Cloning of the chromosomal determinants encoding hemolysin production and mannose-resistant hemagglutination in Escherichia coli

We have cloned the chromosomal hemolysin determinants from Escherichia coli strains belonging to the four O-serotypes O4, O6, O18, and O75. The hemolysin-producing clones were isolated from gene banks of these strains which were constructed by inserting partial Sau3A fragments of chromosomal DNA into the cosmid pJC74. The hemolytic cosmid clones were relatively stable. The inserts were further subcloned either as SalI fragments in pACYC184 or as BamHI-SalI fragments in a recombinant plasmid (pANN202) containing cistron C (hlyC) of the plasmid-encoded hemolysin determinant. Detailed restriction maps of each of these determinants were constructed, and it was found that, despite sharing overall homology, the determinants exhibited minor specific differences in their structure.

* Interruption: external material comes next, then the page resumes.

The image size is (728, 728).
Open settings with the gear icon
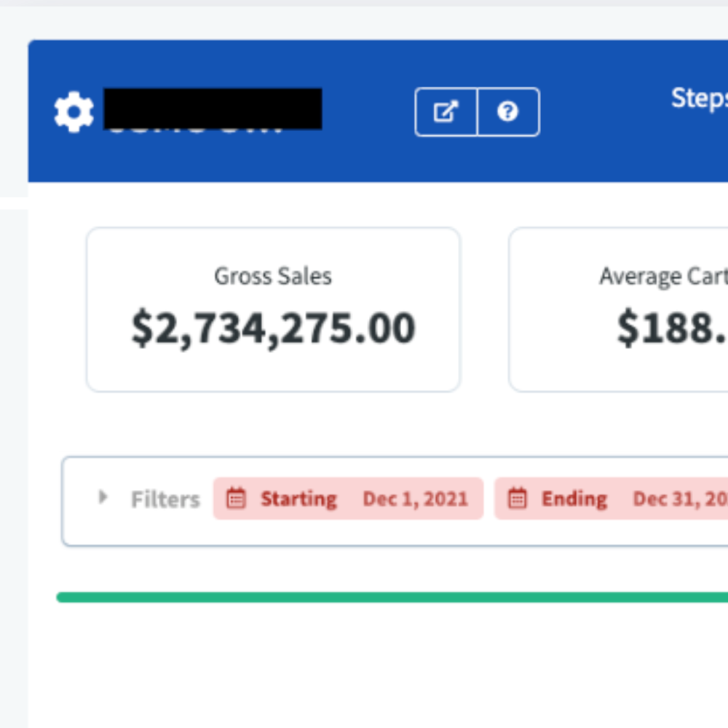(73, 111)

These appeared to be restricted to cistron A (hlyA), which is the structural gene for hemolysin. In the gene banks of two of these hemolytic strains, we could also identify clones which carried the genetic determinants for the mannose-resistant hemagglutination antigens Vb and VIc. Both of these fimbrial antigens were expressed in the E. coli K-12 clones to an extent similar to that observed in the wild-type strains. These recombinant cosmids were rather unstable, and, in the absence of selection, segregated at a high frequency.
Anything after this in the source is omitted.